FILED
MARCH 21, 2017
In the Office of the Clerk of Court
WA State Court of Appeals, Division III
IN THE COURT OF APPEALS OF THE STATE OF WASHINGTON
DIVISION THREE
STATE OF WASHINGTON, )
) No. 33909-2-111
Respondent, )
)
V. )
)
NICHOLAS A. LIMPERT, ) UNPUBLISHED OPINION
)
Appellant, )
)
DESARAE M. DAWSON, )
)
Defendant. )
KORSMO, J. - Nicholas Limpert appeals his conviction for attempted second
degree assault, arguing that the court should not have admitted statements made by his
codefendant at trial, and that the prosecutor committed misconduct in closing argument.
We affirm.
FACTS
Mr. Limpert and Deserae Dawson jointly were charged with conspiracy to commit
robbery and robbery in the first degree. Mr. Limpert was also charged with attempted
second degree assault. The charges arose out of a failed narcotics transaction at a
Spokane hotel.
No. 33909-2-III
State v. Limpert
There is a reasonably large cast list for this production. In simplified form, victim
Makelle Hamilton, her brother, and her boyfriend had excess narcotics they wanted to
sell. They contacted an acquaintance, Brenden McCullough, and let him know they had
pills for sale. McCullough in tum contacted Mr. Limpert and Ms. Dawson, and the three
of them devised a plan to "short" Ms. Hamilton by disguising the size of the payment and
leaving with the full amount of drugs for a partial payment. 1
McCullough purchased the drugs by giving the undervalued amount of currency
and also leaving, as collateral, the telephone belonging to another acquaintance, Michelle
Pearson. McCullough, however, had no intention of ransoming the telephone with the
remaining balance owed on the transaction. He departed with the drugs.

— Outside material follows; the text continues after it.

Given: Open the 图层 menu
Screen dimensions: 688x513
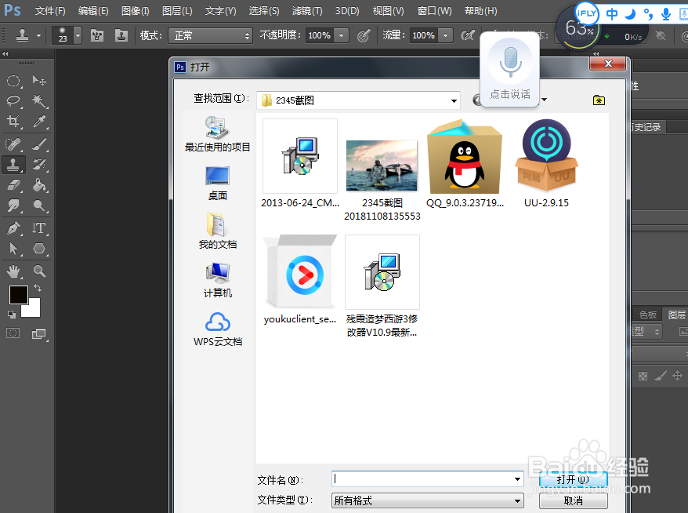Looking at the screenshot, I should pos(178,10).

Ms. Pearson learned about the misuse of her telephone and went to Ms. Hamilton
to retrieve it. Hamilton refused to return the phone and ejected Pearson from the hotel
room. Pearson alerted Limpert and Dawson that she needed help to recover her
telephone. Meanwhile, Ms. Hamilton's boyfriend had left to find McCullough, and then
her brother left to find both men. Limpert and Dawson arrived at the hotel room to find
Ms. Hamilton alone.
1
The plan used the time-honored "big roll" method of providing a roll of money
with the largest denomination on top and a large number of $1 bills underneath in order
to leave the impression that the full amount of payment was present.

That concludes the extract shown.